Exercise details:
Update the entries below by changing every "GUI agent" to "screen assistant", leaving all other text unchanged.

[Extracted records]
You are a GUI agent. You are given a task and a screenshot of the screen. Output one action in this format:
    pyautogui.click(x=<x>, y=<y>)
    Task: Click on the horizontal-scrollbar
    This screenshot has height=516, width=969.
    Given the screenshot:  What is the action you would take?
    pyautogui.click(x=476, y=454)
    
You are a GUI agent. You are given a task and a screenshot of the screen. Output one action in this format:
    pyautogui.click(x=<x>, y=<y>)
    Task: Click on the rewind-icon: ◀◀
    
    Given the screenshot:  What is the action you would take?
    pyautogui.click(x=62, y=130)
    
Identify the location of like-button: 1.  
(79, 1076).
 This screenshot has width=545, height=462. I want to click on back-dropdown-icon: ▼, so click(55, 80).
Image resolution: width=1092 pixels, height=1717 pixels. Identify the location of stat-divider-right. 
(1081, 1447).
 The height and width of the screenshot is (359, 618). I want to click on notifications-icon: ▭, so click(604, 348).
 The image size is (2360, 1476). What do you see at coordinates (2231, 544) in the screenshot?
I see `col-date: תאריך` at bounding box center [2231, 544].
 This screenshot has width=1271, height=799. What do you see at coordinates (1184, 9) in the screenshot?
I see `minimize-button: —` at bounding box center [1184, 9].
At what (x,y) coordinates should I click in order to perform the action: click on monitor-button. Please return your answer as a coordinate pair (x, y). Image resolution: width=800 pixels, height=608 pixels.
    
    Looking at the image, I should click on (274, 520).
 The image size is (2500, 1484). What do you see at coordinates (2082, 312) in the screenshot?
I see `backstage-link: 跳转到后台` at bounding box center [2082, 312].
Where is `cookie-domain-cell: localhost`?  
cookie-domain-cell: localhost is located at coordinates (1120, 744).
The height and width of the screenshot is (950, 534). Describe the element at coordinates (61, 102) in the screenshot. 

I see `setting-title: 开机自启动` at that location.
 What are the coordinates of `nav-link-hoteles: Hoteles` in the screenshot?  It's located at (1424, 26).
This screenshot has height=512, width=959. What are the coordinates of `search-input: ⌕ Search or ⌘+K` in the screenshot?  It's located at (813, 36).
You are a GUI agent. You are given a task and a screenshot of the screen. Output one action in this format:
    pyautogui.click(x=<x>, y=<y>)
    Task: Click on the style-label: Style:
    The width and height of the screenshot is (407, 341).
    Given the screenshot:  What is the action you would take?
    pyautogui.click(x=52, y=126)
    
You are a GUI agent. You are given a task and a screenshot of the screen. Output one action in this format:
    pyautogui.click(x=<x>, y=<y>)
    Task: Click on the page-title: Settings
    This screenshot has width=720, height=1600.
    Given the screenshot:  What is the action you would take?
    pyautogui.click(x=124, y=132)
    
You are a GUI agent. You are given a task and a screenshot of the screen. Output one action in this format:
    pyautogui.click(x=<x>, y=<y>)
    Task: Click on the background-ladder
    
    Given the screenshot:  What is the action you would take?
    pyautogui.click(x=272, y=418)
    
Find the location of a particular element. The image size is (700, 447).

Output of the exercise:
You are a screen assistant. You are given a task and a screenshot of the screen. Output one action in this format:
    pyautogui.click(x=<x>, y=<y>)
    Task: Click on the horizontal-scrollbar
    This screenshot has height=516, width=969.
    Given the screenshot:  What is the action you would take?
    pyautogui.click(x=476, y=454)
    
You are a screen assistant. You are given a task and a screenshot of the screen. Output one action in this format:
    pyautogui.click(x=<x>, y=<y>)
    Task: Click on the rewind-icon: ◀◀
    
    Given the screenshot:  What is the action you would take?
    pyautogui.click(x=62, y=130)
    
Identify the location of like-button: 1.  
(79, 1076).
 This screenshot has width=545, height=462. I want to click on back-dropdown-icon: ▼, so click(55, 80).
Image resolution: width=1092 pixels, height=1717 pixels. Identify the location of stat-divider-right. 
(1081, 1447).
 The height and width of the screenshot is (359, 618). I want to click on notifications-icon: ▭, so click(604, 348).
 The image size is (2360, 1476). What do you see at coordinates (2231, 544) in the screenshot?
I see `col-date: תאריך` at bounding box center [2231, 544].
 This screenshot has width=1271, height=799. What do you see at coordinates (1184, 9) in the screenshot?
I see `minimize-button: —` at bounding box center [1184, 9].
At what (x,y) coordinates should I click in order to perform the action: click on monitor-button. Please return your answer as a coordinate pair (x, y). Image resolution: width=800 pixels, height=608 pixels.
    
    Looking at the image, I should click on (274, 520).
 The image size is (2500, 1484). What do you see at coordinates (2082, 312) in the screenshot?
I see `backstage-link: 跳转到后台` at bounding box center [2082, 312].
Where is `cookie-domain-cell: localhost`?  
cookie-domain-cell: localhost is located at coordinates (1120, 744).
The height and width of the screenshot is (950, 534). Describe the element at coordinates (61, 102) in the screenshot. 

I see `setting-title: 开机自启动` at that location.
 What are the coordinates of `nav-link-hoteles: Hoteles` in the screenshot?  It's located at (1424, 26).
This screenshot has height=512, width=959. What are the coordinates of `search-input: ⌕ Search or ⌘+K` in the screenshot?  It's located at (813, 36).
You are a screen assistant. You are given a task and a screenshot of the screen. Output one action in this format:
    pyautogui.click(x=<x>, y=<y>)
    Task: Click on the style-label: Style:
    The width and height of the screenshot is (407, 341).
    Given the screenshot:  What is the action you would take?
    pyautogui.click(x=52, y=126)
    
You are a screen assistant. You are given a task and a screenshot of the screen. Output one action in this format:
    pyautogui.click(x=<x>, y=<y>)
    Task: Click on the page-title: Settings
    This screenshot has width=720, height=1600.
    Given the screenshot:  What is the action you would take?
    pyautogui.click(x=124, y=132)
    
You are a screen assistant. You are given a task and a screenshot of the screen. Output one action in this format:
    pyautogui.click(x=<x>, y=<y>)
    Task: Click on the background-ladder
    
    Given the screenshot:  What is the action you would take?
    pyautogui.click(x=272, y=418)
    
Find the location of a particular element. The image size is (700, 447).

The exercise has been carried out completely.